Adams founded the program in 2001, and the next year, started piloting it in western New York before securing funding from the New York State Department of Health in 2006 to study the program’s impact on quit rates in Upstate New York. A 2011 study published in Maternal and Child Health Journal by Bassett Research Institute, a research group associated with the Bassett Healthcare Network in the region, found that 60% of participants in the intent-to-treat group quit smoking by their fourth prenatal counseling session. The program has been used in 21 states to date. The Tennessee Department of Health adopted it in 2014, then published a study in Maternal and Child Health Journal last year looking at the program’s impact on birth outcomes. The study included nearly 900 pregnant smokers, most of them with Medicaid coverage, and compared them with 11,000 women who were eligible for the program but did not enroll.
Participants who completed at least three counseling sessions and thus received vouchers had a lower rate of low-birth-weight infants than nonparticipants (4.9% vs. 11.6%). After adjusting for potential confounding variables, the study found that participants who completed at least three counseling sessions had 49% lower odds of delivering a low-birth-weight baby than nonparticipants.

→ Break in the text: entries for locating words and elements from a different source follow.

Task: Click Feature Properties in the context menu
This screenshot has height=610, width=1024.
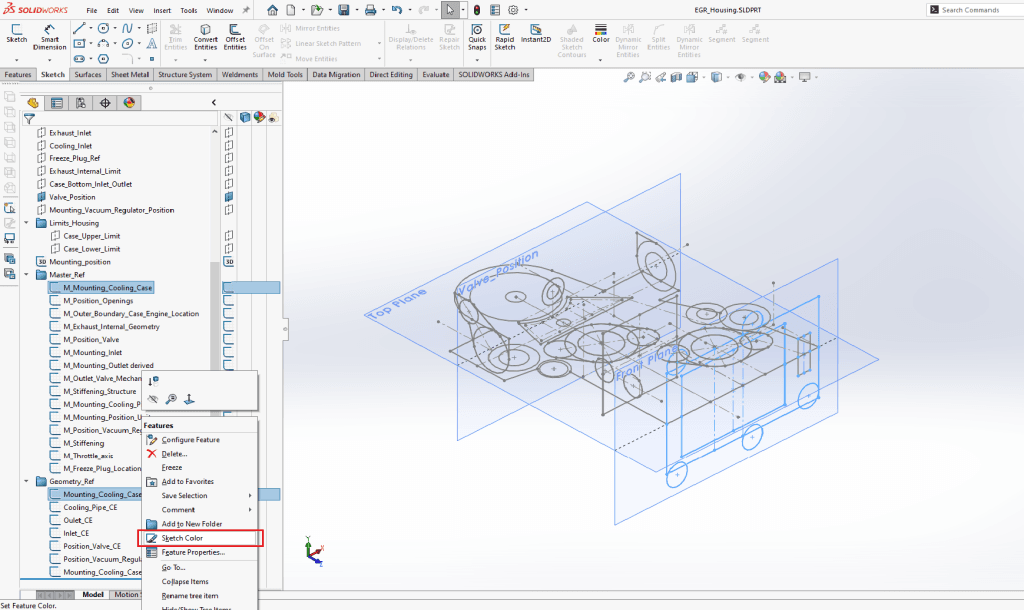Action: (x=193, y=552)
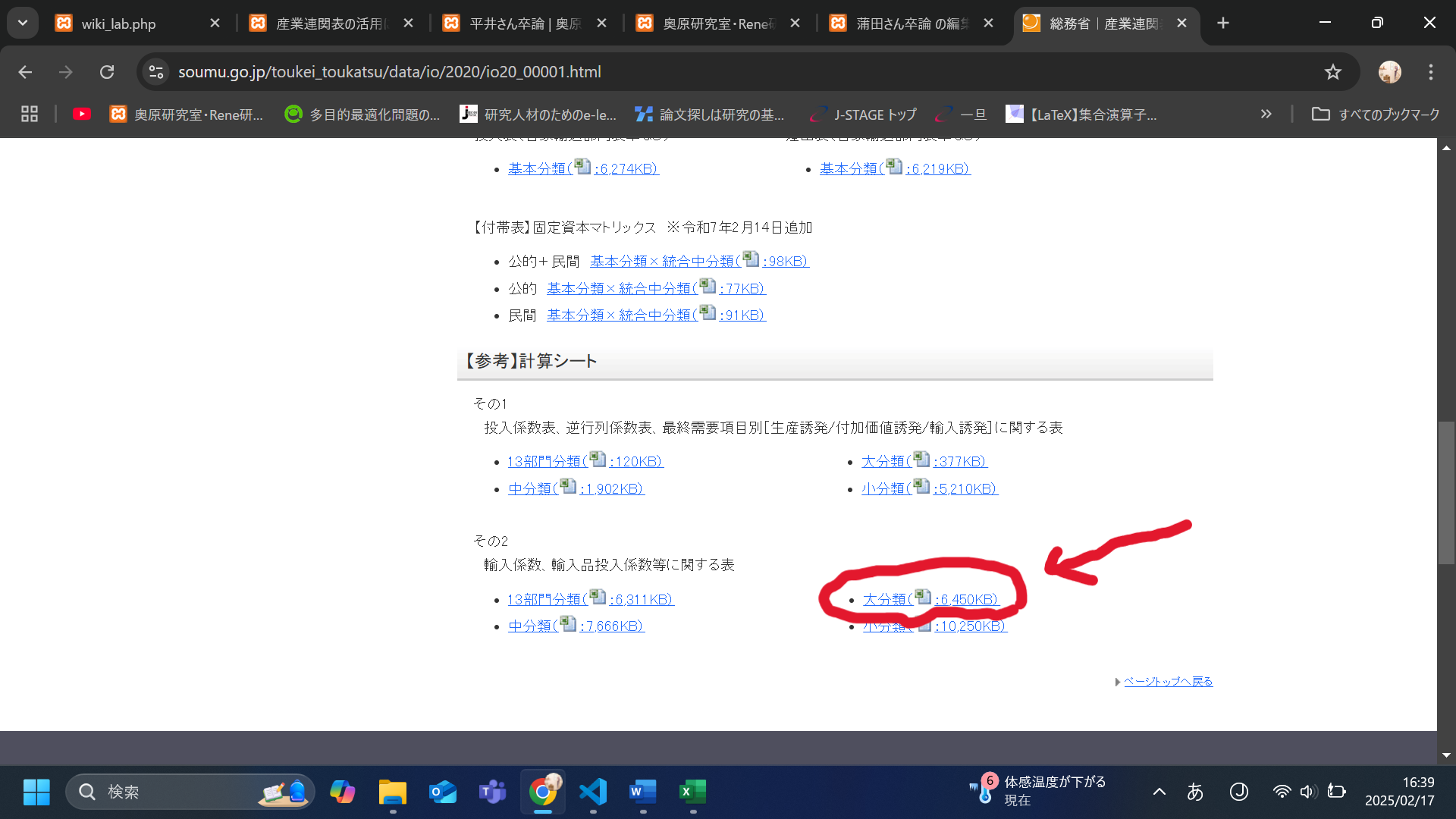This screenshot has height=819, width=1456.
Task: Open the Chrome profile avatar
Action: tap(1390, 72)
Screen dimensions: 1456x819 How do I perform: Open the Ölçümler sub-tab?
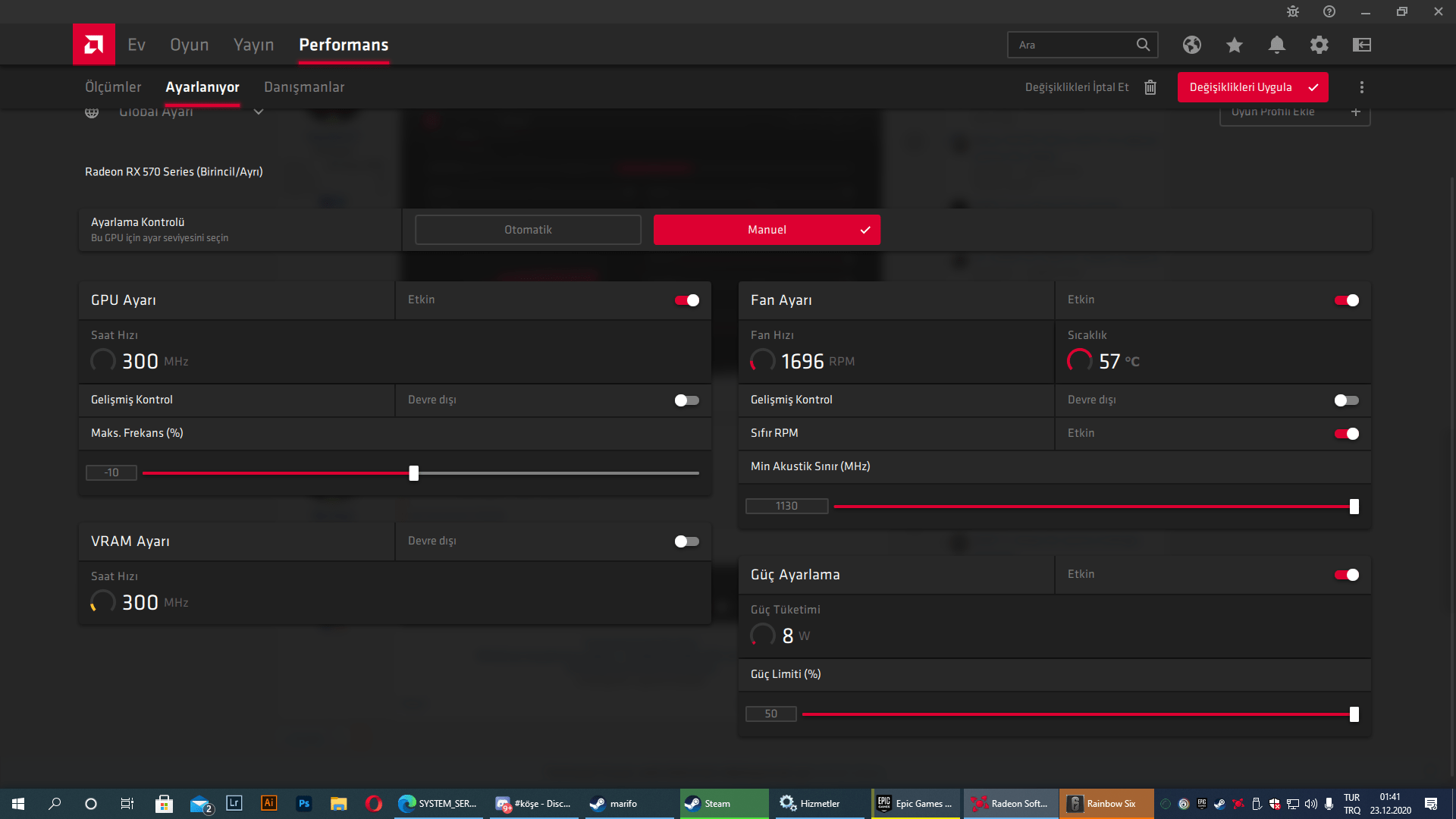(113, 87)
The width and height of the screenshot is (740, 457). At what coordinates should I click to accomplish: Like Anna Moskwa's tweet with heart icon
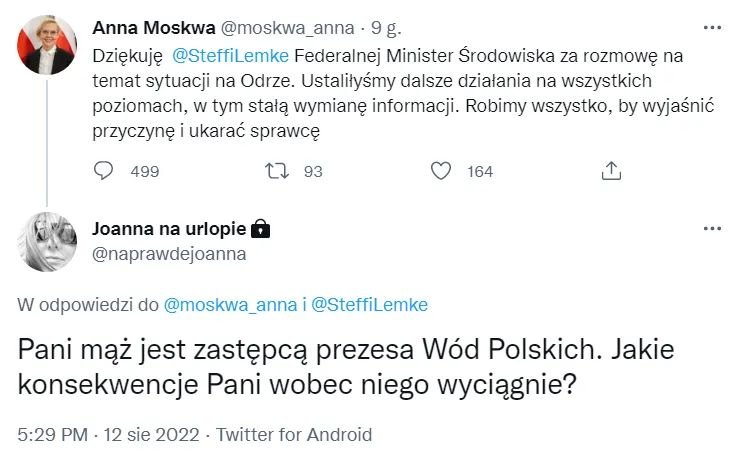click(441, 171)
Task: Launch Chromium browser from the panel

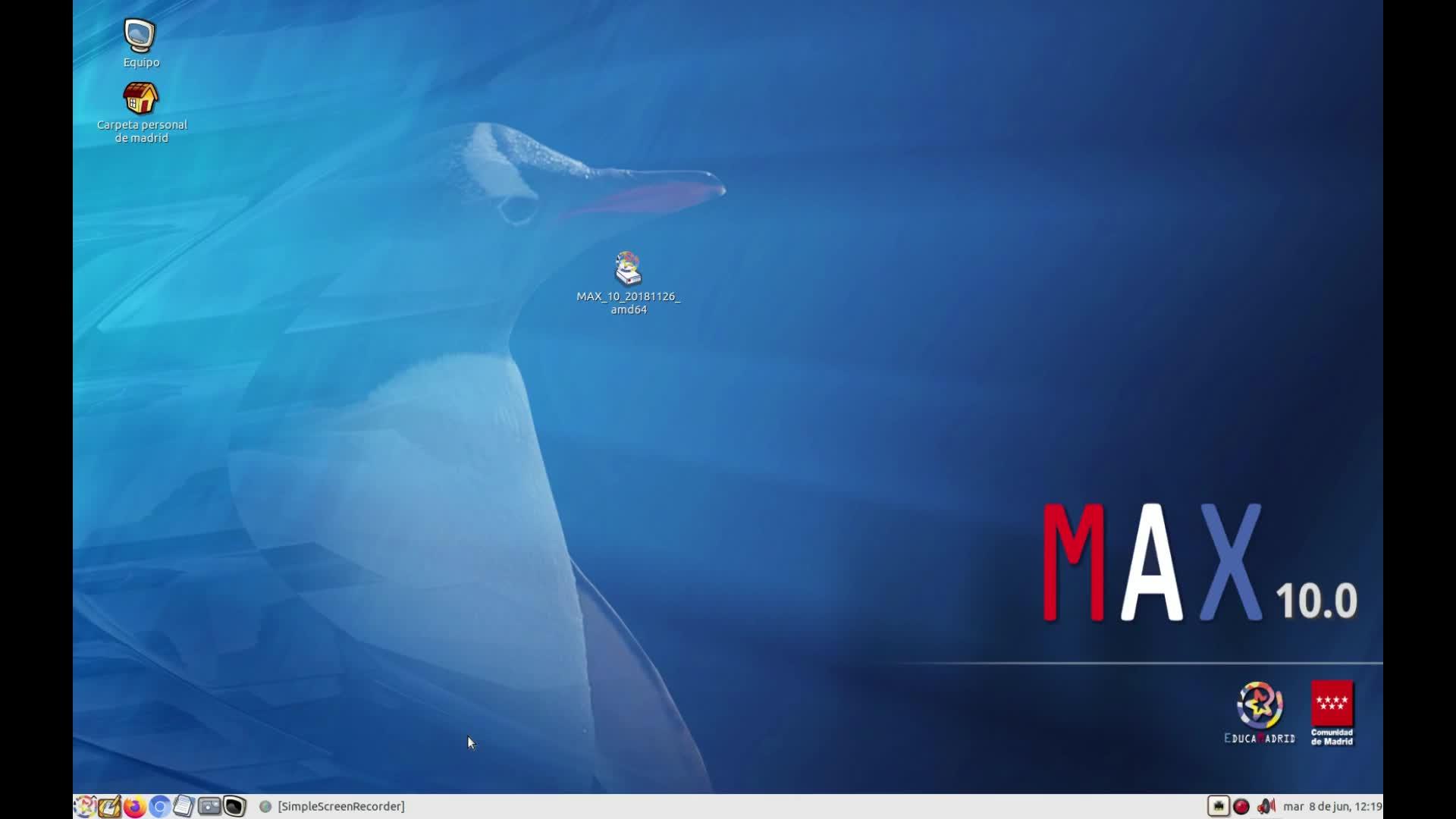Action: pos(159,806)
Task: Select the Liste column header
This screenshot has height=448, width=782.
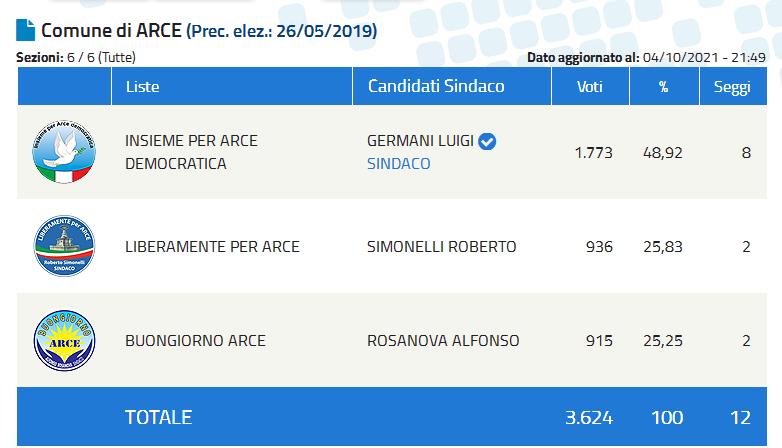Action: 142,86
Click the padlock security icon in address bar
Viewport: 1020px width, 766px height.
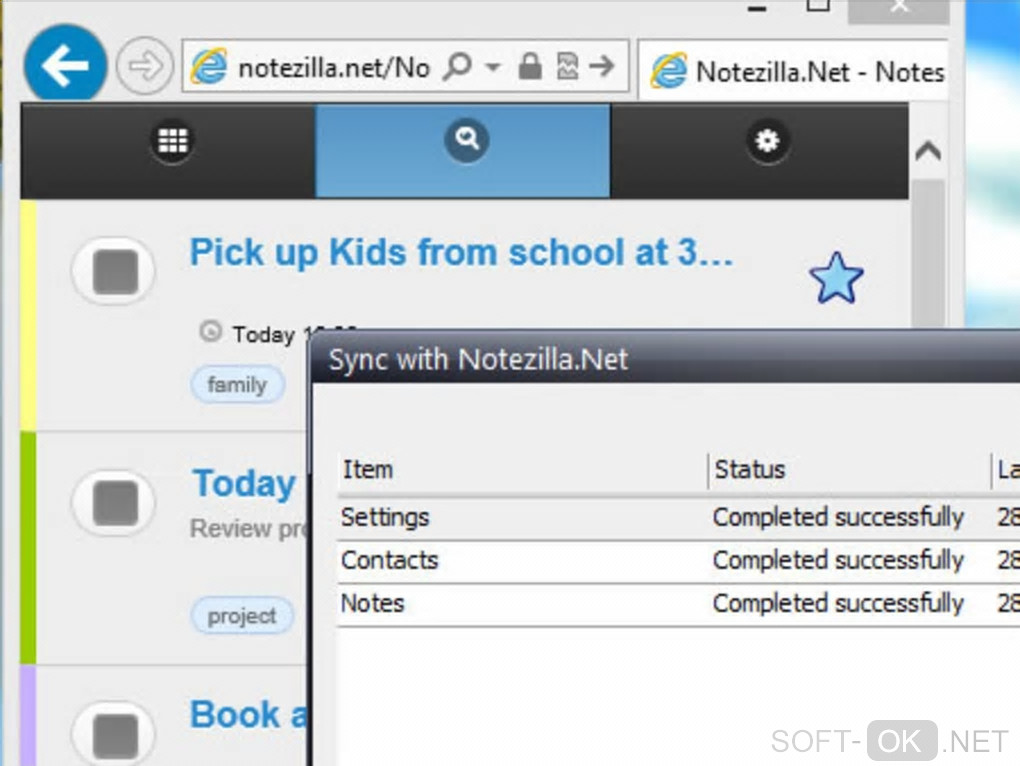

The study found that the program didn’t have an effect if the women attended fewer than three sessions. Participants completing at least three counseling sessions also had lower rates of preterm birth than nonparticipants, but this result didn’t reach statistical significance.
|Odds ratios (ORs) and 95% confidence intervals (CIs) of low birth weight in pregnant smokers according to BMTF prenatal session attendance and smoking cessation|
|Variables||Crude OR (95% CI)||Multivariable-adjusted ORa (95% CI)|
|Participants with low attendance||0.94 (0.72–1.23)||1.02 (0.77–1.36)|
|Participants with high attendance||0.39 (0.23–0.66)||0.51 (0.30–0.88)|
|Participants without evidence of quitting||0.90 (0.70–1.16)||0.99 (0.76–1.30)|
|Participants with evidence of quitting||0.26 (0.12–0.56)||0.37 (0.17–0.79)|
|BMTF=Baby & Me-Tobacco Free, WIC=Women, Infants, and Children supplemental nutrition program. |
aMultivariable-adjusted OR: stratified by county of residence and adjusted for age, marital status, race/ethnicity, education, household income, insurance, number of prenatal care visits, WIC participation status, prepregnancy body mass index, history of pregestational diabetes or hypertension, and gestational diabetes or hypertension
Approximately a third of participants completed at least three sessions, of whom 68% quit smoking, confirmed by CO testing at three or four prenatal visits. The study didn’t compare biochemically verified quit rates between participants and nonparticipants.
As with any uncontrolled observational study, differences between the groups may have biased the results. The researchers noted the possibility that nonparticipants may have received smoking cessation interventions, which presumably would have narrowed the difference in results between the participants and nonparticipants.
In a separate analysis, the Tennessee Department of Health projected $2.25 million in savings from the program in 2014. That figure was based on estimates that the program prevented 25 low-birth-weight deliveries and that each of those deliveries would have resulted in $90,000 in hospital costs.
Adams argues that because low-birth-weight deliveries can lead to adverse outcomes beyond the initial hospital stay, savings figures based on hospital costs alone are conservative.